I was curious. The rust rand library has implementations for a lot of rngs - prngs and csrngs. All with high quality implementations as far as I can tell.

They agree with your numbers: their fast, high quality prng implementations are about 8gb/sec and chacha is about 2gb/sec:

https://rust-random.github.io/book/guide-rngs.html

There are ways to make much faster PRNGs; I designed one that reaches 53 GB/s[0] (0.06 cycles per byte) with better quality than those listed in the article.

But I agree with tczajka: good engineering practice ought to be to start with a CSPRNG. First make it work, then make it fast. With truly random data, you know your algorithm works, and can then check if there is a quality loss when switching away. The performance of CSPRNG is so optimized that it is seldom the bottleneck anyway.

[0]: https://github.com/espadrine/shishua#comparison

Cool! I wonder if the rand crate would be interested in adding this. I love all their sampling functions - shuffle, choose, uniform, etc. But it looks like shishua is way faster than any of their rngs.
This is a very informative repo and associated blog posts.
The state of the art in super-fast PRNGs is about 0.3 cycles per byte at the moment. I believe this is done with SIMD versions of the xoroshiro algorithms right now. 0.3 cycles per byte compared to "a few" cycles per byte is an order of magnitude difference in throughput.

Here's the comparison from the maintainers of Julia: https://prng.di.unimi.it/#shootout

Still, most crypto libraries are designed with extreme performance in mind, and very few PRNG libraries are. You can do a lot better than 0.3 cycles/byte and still beat the NIST test if you try for speed.

I haven't paid close attention recently but that doesn't seem that far off of performance available via (hardware accelerated) AES?

Looking at https://eprint.iacr.org/2018/392.pdf , it seems like:

- Intel CPUs can use AESNI to do AES at 0.64 cpb - AMD Zen cores have two AESNI cores and can achieve 0.31 cpb - Vectorized AES instructions (supposed to ship in Ice Lake five years ago, but maybe a casualty of Intel's AVX512 mishaps) were expected to bring it down to 0.16 cpb

In some sense this isn't a "fair" comparison in that it's fast because there's hardware acceleration, but that doesn't really matter, the hardware is there so it might as well be used.

Yeah, chacha was an odd choice because AES is a lot faster on CPUs with acceleration. Just doing a few AES rounds would be a pretty fast, good PRNG.
Upon a closer look, do not trust the numbers on https://rust-random.github.io/book/guide-rngs.html in any way, they are clearly bogus and implausible. Their figure for their "StepRNG" which is just a counter is 51GB/s. Their XorShift RNG at 5GB/s, which is just a XOR and a shift is slower than Xorshiro at 7GB/s, which is a xor, shift and rotate, 1 op more. Both XorShift and Xorshiro should actually be of comparable performance to a counter of the same width because with modern CPUs, all those trivial bit operations like shift, rotate and XOR are sub-cycle microops. And all three of those should either be memory-bound and therefore of the same performance, or quite a bit faster than memory-bound if they just measure the in-register performance.

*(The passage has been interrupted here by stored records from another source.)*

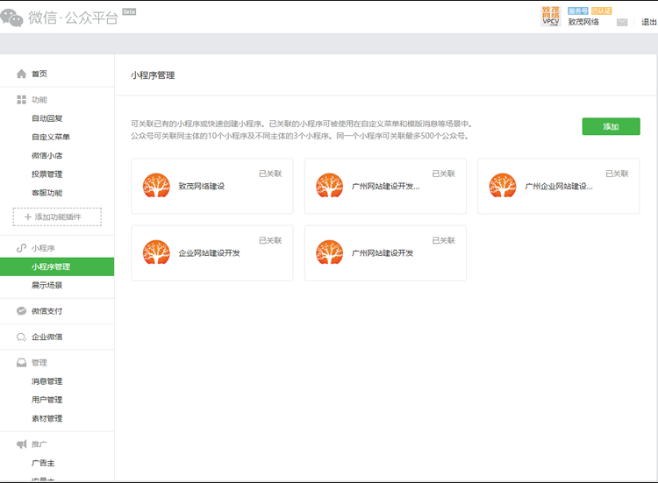This screenshot has width=658, height=483.
Task: Click the 企业网站建设开发 mini program tree icon
Action: click(x=156, y=252)
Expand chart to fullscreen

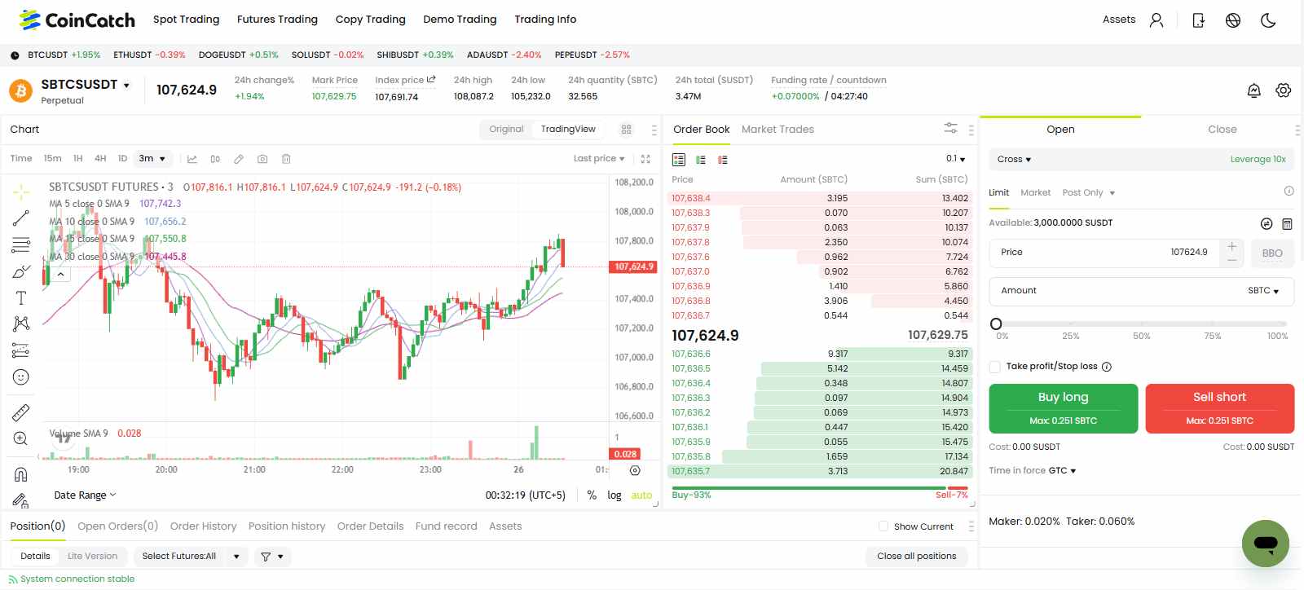(645, 159)
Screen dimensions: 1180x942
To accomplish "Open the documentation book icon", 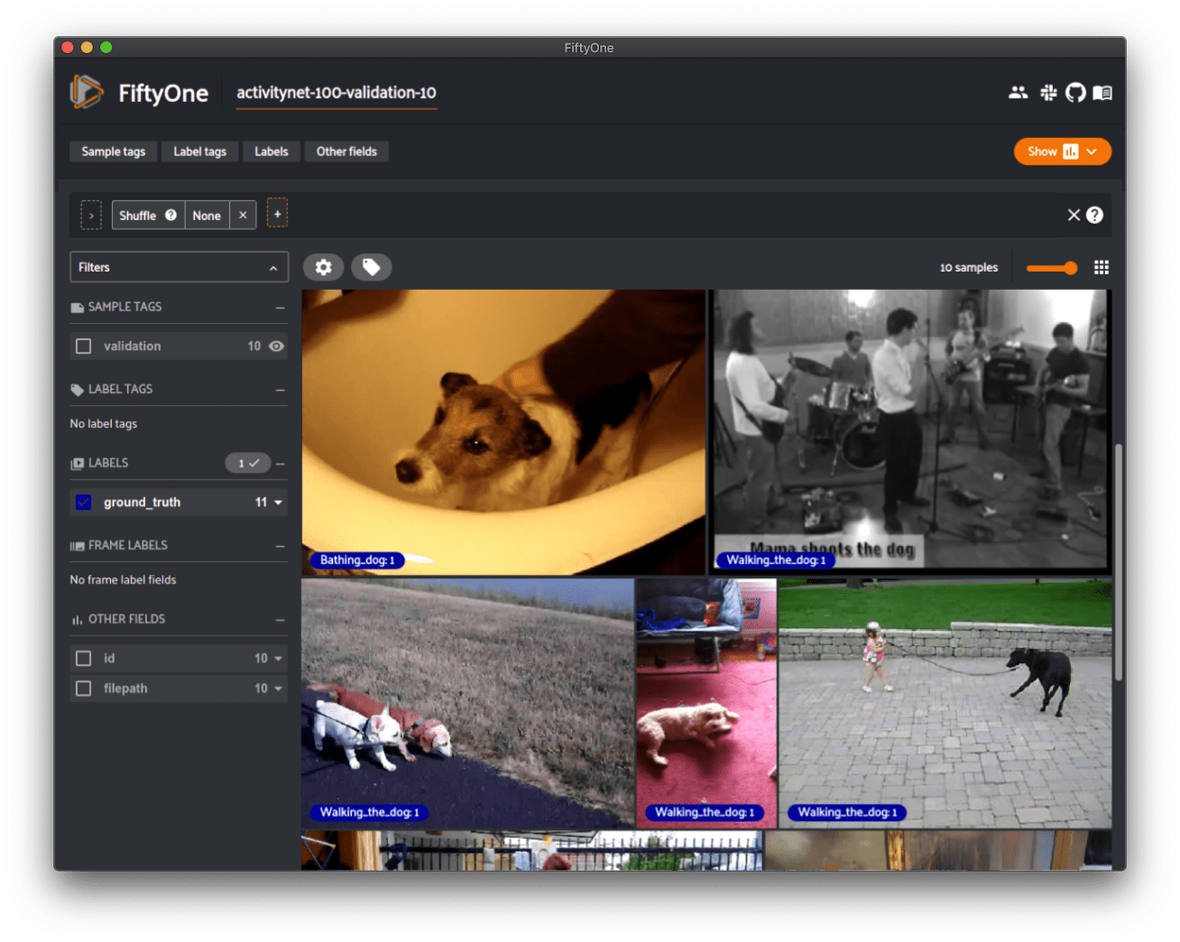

> Your 4000x factor speed up for a linear-congruential generator is just a completely false number. > Yes I did pick ChaCha20 for its speed -- it's designed for speed!

1 Chacha20 block takes 20 rounds, each of which consists of 4 QR (quarter round) operations. A QR is 4 additions, 4 XORs and 4 ROTLs, so 12 instructions on 32bit values. Multiply that together and you arrive at 960 operations per block (actually a handful more for the counter, maybe the round loop and stuff like that, but not a lot), each block gives you 16 uint32 values. So 60 instructions per uint32 or 15 instructions per byte.

A multiply-add generator takes only 2 instructions (you could use fused-multiply-add if available, but i'll leave that out as I left out sub-microop-rotate before, just to not overcomplicate things) per uint32 or half an instruction per byte. Yes, that is not yet a hyperbolic factor of 4000.

But then you'll have to use your random values. Since your Chacha20 random number stream only comes in blocks, on many CPU architectures, you will have all your registers full with your resulting block. Meaning that for the subsequent calculation, you have to store those random numbers somewhere or throw them away, do your other calc, then load the randomness again, etc. So you will always pay a penalty for cache and memory accesses and you will always have unnecessary register pressure. Even a L1 cache access will cost you about 4 cycles of access latency, other cache levels are far worse. Which means that it probably won't be 4000 yet, but a lot more.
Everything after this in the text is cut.